Treasury Yield-Curve Inversion Reaches Deepest Level Since 1980s

US government bond investors pushed two-year yields above 10-year yields by the widest margin since the early 1980s Thursday, a sign of flagging confidence in the economy’s ability to withstand additional Federal Reserve interest-rate hikes.

The yield on the shorter-dated Treasury reached 4.46% during the session and at one point exceeded the longer-dated note’s by as much as 86 basis points. The two-year rate was 4.10% on Feb. 2, before stronger-than-expected January employment data sparked a reassessment of how much higher the Fed’s policy rate might need to go to stifle inflation.

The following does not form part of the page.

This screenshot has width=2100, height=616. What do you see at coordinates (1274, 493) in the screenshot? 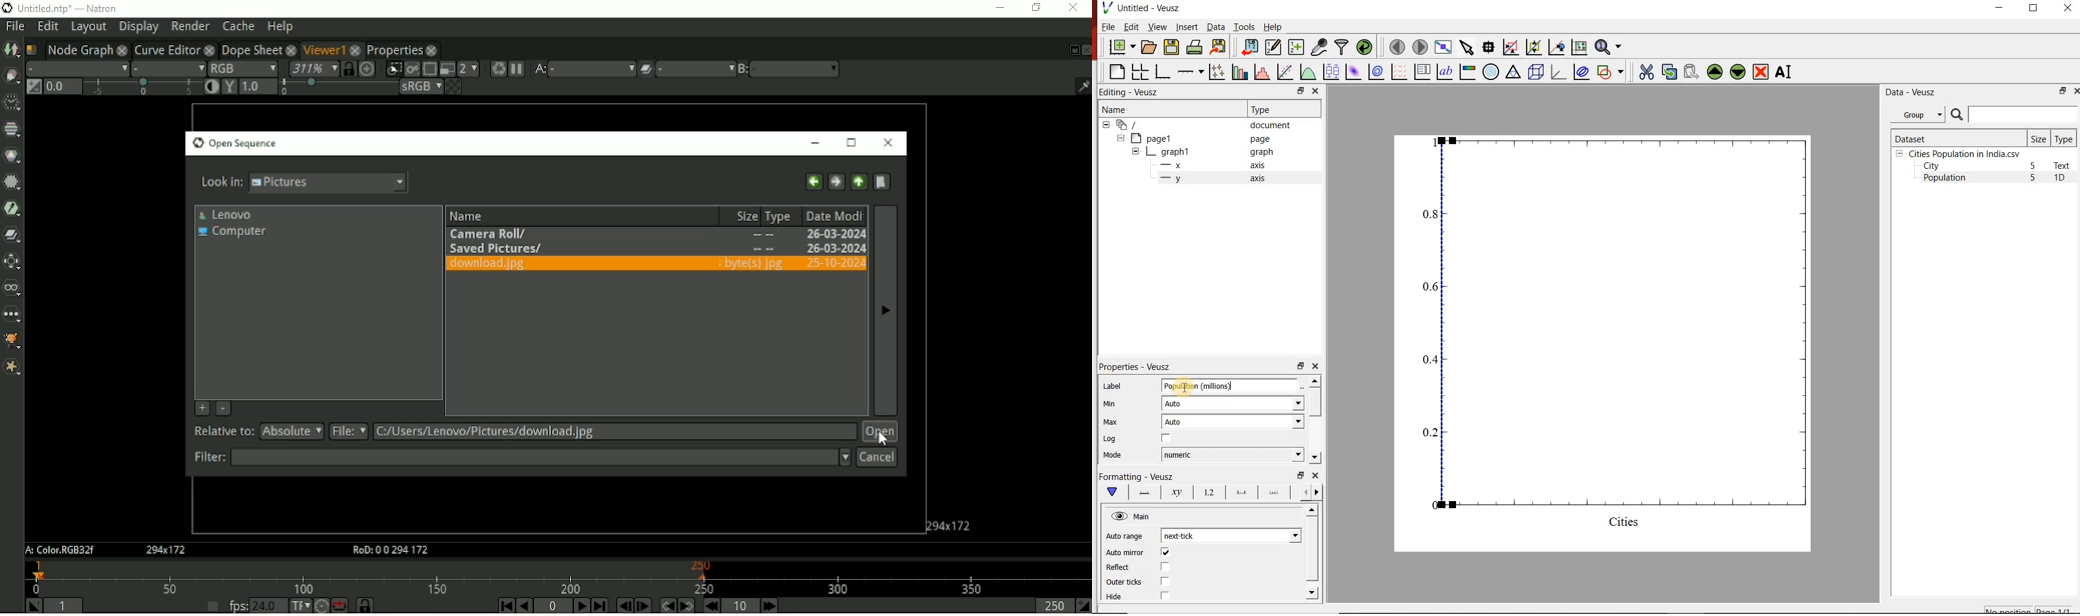
I see `minor ticks` at bounding box center [1274, 493].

Overnight index swaps have pushed pricing for a peak in the federal funds rate to about 5.1% in July, suggesting a target range of 5% to 5.25%. But it’s trades in options this week that have weighed heavily on the policy-sensitive two-year note, anticipating the risk of a shift higher toward 6%.

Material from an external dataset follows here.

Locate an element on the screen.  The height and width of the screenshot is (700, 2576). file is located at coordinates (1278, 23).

Ten-year yields lower than two-year yields — the status quo since July — signify expectations that elevated policy rates will take an economic toll. A portion of the latest curve shift is attributable to the debut via an auction on Wednesday of a new 10-year Treasury note that trades at a yield slightly lower than the previous one, and thus at a wider negative spread to the current two-year.